Cloning and truncation modification of trehalose-6-phosphate synthase gene from Selaginella pulvinata.[Pubmed: 23069851]
A homologous sequence was amplified from resurrection plant Selaginella pulvinta by RACE technique, proved to be the full-length cDNA of trehalose-6-phosphate synthase gene by homologous alignment and yeast complementation assay, and nominated as SpTPS1 gene. The open reading frame of this gene was truncated 225bp at the 5'-end, resulting the N-terminal truncation modification of 75 amino acids for its encoding protein. The TPS1 deletion mutant strain YSH290 of the brewer's yeast transformed by the truncated gene SpTPS1Δ and its original full-length version restored growth on the medium with glucose as a sole carbon source and displayed growth curves with no significant difference, indicating their encoding proteins functioning as TPS enzyme. The TPS activity of the mutant strain transformed by the truncated gene SpTPS1Δ was about six fold higher than that transformed by its original version, reasoning that the extra N-terminal extension of the full-length amino acid sequence acts as an inhibitory domain to trehalose synthesis. However, the trehalose accumulation of the mutant strain transformed by the truncated gene SpTPS1Δ was only 8% higher than that transformed by its original version. This result is explained by the feedback balance of trehalose content coordinated by the comparative activities between trehalose synthase and trehalase. The truncated gene SpTPS1Δ is suggested to be used in transgenic operation, together with the inhibition of trehalase activity by the application of validamycin A or genetic deficiency of the endogenous trehalase gene, for the enhancement of trehalose accumulation and improvement of abiotic tolerance in transgenic plants.

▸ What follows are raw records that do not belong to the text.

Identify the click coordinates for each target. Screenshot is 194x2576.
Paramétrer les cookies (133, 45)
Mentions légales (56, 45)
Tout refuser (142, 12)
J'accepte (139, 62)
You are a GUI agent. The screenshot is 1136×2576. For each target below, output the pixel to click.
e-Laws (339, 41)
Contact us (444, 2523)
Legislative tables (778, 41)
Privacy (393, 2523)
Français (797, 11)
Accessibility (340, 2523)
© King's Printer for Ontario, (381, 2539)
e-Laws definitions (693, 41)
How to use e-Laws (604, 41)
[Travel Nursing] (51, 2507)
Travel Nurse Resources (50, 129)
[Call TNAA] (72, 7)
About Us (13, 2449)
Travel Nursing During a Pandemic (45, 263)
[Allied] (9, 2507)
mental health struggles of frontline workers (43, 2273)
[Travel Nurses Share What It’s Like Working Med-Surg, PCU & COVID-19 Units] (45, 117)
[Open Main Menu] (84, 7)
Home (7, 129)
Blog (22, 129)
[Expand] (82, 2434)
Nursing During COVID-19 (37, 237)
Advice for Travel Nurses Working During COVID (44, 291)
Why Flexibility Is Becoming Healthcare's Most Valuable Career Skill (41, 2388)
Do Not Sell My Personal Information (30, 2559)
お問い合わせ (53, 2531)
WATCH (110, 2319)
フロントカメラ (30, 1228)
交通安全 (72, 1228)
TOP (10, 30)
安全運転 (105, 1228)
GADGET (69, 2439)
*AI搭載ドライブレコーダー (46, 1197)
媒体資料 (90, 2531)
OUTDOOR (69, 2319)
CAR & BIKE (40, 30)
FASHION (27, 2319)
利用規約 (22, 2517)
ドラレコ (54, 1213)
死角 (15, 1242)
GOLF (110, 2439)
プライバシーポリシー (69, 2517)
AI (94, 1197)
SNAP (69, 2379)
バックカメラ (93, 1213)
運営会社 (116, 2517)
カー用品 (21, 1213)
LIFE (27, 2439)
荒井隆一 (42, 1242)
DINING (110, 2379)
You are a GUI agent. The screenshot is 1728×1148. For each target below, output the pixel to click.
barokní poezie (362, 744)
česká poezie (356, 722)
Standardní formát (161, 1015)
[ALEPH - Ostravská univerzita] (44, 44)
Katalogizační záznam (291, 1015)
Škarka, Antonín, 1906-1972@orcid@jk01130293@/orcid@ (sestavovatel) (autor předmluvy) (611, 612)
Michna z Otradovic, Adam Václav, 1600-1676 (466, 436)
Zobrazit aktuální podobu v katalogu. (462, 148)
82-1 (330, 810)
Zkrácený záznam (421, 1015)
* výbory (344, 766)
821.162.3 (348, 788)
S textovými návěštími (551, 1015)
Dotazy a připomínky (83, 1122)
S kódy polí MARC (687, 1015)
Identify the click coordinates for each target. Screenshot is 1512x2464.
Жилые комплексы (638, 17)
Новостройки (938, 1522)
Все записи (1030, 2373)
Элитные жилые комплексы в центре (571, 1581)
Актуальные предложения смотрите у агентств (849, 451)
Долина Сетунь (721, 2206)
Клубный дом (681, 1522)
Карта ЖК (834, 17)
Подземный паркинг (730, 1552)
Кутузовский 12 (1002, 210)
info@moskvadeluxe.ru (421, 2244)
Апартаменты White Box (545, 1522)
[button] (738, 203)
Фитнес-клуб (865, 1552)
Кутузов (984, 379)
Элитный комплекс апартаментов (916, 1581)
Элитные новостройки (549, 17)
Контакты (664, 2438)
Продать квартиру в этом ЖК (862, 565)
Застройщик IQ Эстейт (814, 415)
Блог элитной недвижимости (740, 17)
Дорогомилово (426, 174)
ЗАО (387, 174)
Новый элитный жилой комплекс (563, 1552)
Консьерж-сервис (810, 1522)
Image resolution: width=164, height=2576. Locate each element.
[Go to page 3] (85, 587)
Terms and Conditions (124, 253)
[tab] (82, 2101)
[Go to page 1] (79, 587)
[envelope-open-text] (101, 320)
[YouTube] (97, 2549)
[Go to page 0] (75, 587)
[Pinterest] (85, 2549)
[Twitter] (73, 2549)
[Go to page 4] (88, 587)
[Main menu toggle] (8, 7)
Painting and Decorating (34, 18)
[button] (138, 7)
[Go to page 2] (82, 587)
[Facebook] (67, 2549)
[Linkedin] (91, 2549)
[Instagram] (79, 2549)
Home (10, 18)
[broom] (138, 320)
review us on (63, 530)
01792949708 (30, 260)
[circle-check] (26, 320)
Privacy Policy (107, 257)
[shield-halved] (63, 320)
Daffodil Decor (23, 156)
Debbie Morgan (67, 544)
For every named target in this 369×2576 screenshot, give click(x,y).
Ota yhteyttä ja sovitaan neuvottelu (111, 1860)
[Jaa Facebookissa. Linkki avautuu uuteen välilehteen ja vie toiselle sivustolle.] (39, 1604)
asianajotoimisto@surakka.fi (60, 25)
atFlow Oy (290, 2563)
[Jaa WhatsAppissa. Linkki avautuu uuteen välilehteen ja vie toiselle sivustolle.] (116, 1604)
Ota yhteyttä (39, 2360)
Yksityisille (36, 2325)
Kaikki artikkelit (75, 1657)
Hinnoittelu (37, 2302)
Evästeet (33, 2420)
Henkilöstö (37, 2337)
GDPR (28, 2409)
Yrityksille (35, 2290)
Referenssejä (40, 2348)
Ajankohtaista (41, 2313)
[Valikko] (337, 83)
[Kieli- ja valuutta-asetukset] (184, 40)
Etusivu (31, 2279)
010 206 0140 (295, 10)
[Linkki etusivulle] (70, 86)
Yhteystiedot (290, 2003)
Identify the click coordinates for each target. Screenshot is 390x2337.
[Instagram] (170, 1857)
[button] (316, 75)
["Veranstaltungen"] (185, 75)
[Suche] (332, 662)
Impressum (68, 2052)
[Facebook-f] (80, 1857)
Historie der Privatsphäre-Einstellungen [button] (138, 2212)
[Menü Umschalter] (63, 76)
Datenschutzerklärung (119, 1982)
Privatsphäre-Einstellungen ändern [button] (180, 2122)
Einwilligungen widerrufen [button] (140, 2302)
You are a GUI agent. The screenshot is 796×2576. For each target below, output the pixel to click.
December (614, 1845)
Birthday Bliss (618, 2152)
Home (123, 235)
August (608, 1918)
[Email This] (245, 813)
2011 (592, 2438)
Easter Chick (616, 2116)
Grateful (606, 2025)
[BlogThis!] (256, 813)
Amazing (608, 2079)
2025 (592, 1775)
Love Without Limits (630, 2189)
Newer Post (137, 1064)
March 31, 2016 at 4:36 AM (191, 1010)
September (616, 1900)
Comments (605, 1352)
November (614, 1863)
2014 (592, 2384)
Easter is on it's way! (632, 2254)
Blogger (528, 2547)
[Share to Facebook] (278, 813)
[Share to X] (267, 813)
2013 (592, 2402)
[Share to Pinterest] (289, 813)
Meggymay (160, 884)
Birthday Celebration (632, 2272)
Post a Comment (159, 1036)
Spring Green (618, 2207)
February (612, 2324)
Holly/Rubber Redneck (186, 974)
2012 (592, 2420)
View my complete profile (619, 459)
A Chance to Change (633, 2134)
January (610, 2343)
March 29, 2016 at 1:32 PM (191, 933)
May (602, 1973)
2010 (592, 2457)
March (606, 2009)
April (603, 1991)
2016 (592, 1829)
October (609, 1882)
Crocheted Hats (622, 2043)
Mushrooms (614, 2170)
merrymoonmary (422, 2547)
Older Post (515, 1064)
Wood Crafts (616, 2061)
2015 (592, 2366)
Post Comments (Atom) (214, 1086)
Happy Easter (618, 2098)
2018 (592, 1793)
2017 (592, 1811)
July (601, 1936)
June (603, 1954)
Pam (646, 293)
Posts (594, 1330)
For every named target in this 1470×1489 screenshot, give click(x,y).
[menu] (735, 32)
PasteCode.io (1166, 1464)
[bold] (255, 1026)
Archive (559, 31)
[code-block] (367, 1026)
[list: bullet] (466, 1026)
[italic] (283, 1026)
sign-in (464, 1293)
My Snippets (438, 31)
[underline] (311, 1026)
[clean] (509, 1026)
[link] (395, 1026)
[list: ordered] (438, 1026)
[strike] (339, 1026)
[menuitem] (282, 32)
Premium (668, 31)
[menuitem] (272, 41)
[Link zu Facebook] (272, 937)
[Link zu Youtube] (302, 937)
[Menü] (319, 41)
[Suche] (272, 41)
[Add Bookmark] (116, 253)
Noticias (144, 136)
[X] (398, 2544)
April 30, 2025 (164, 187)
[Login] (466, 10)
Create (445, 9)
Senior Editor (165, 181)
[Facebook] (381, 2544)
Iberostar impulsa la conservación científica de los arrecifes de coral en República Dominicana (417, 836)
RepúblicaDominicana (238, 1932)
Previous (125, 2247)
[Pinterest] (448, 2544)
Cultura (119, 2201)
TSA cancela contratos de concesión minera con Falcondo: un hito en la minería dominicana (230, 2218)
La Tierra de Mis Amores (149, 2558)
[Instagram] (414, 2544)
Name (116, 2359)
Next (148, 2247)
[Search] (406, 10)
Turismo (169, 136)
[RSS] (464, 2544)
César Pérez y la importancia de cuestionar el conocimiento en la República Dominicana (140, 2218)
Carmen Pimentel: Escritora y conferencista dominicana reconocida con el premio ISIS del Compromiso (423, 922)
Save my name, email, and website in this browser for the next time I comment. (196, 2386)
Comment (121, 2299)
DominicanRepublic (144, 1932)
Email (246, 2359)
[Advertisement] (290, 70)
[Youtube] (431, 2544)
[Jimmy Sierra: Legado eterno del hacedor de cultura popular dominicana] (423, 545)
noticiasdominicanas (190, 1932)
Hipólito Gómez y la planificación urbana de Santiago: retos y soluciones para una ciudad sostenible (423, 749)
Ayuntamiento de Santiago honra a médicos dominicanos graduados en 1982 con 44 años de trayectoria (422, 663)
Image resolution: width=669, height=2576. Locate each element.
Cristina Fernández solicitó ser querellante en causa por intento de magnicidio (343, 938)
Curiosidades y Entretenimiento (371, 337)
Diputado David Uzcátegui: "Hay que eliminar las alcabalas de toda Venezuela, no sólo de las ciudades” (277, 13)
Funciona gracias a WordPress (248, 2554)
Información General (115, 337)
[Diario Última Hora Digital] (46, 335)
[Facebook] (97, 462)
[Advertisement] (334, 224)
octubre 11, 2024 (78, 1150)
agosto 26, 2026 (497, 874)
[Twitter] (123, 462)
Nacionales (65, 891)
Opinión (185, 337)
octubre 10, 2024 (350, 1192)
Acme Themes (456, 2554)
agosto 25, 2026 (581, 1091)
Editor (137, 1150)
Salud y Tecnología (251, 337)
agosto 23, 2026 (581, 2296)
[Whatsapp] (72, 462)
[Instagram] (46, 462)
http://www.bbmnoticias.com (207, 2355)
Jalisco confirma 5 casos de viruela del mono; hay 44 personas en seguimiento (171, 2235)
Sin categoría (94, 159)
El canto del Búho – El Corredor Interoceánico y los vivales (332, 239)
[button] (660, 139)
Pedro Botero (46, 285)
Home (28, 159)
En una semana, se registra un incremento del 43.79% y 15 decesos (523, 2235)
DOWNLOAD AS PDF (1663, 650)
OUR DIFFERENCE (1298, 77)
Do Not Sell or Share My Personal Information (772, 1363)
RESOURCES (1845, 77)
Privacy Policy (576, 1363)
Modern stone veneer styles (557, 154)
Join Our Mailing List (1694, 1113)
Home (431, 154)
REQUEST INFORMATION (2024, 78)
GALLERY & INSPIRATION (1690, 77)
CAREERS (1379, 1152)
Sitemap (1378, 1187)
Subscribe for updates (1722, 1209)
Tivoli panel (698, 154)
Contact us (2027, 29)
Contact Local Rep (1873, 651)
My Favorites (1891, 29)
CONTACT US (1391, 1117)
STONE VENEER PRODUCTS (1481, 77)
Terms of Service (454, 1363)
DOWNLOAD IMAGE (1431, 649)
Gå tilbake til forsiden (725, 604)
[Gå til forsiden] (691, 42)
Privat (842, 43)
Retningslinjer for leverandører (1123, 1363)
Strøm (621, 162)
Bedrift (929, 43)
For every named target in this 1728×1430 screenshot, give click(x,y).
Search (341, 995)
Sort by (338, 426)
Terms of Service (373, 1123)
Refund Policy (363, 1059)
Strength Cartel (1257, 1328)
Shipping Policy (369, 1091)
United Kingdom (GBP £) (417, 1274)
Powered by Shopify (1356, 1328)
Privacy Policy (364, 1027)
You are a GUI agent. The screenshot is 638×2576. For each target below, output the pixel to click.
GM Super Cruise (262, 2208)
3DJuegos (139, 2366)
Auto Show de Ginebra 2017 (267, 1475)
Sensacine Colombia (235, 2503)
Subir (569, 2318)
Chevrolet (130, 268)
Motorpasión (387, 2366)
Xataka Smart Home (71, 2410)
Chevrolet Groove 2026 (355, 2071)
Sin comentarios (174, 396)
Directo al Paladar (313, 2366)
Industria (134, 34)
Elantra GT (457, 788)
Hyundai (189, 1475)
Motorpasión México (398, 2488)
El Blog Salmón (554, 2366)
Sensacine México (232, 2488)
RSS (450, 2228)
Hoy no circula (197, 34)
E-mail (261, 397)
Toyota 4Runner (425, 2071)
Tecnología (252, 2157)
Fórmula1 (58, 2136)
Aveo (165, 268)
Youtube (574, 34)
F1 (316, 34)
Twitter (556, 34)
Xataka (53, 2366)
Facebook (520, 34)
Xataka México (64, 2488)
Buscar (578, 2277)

Selaginellin M, a new selaginellin derivative from Selaginella pulvinata.[Pubmed: 21985670]
A new selaginellin derivative, selaginellin M (1), together with one known compound, selaginellin E (2), was isolated from Selaginella pulvinata. The structure of the new compound was elucidated and named as (R,S)-4-((4'-hydroxy-4-((2-hydroxyethoxy)methyl))-3-((4-hydroxyphenyl)ethynyl)biphenyl-2-yl)(4-hydroxyphenyl)methylene)cyclohexa-2,5-dienone on the basis of the spectroscopic data including UV, IR, 1D, and 2D NMR as well as HR-ESI-MS analysis.
Structure determination of selaginellins G and H from Selaginella pulvinata by NMR spectroscopy.[Pubmed: 20623720]
Selaginellins G (1) and H (2), two new selaginellin derivatives, were isolated from the whole plant of Selaginella pulvinata. Their structures were elucidated, and complete assignments of the (1)H and (13)C NMR spectroscopic data were achieved by 1D and 2D NMR experiments (HSQC, HMBC, COSY and ROESY). Compound 1 displayed good antifungal activity against Candida albicans with an IC(50) value of 5.3 microg/ml.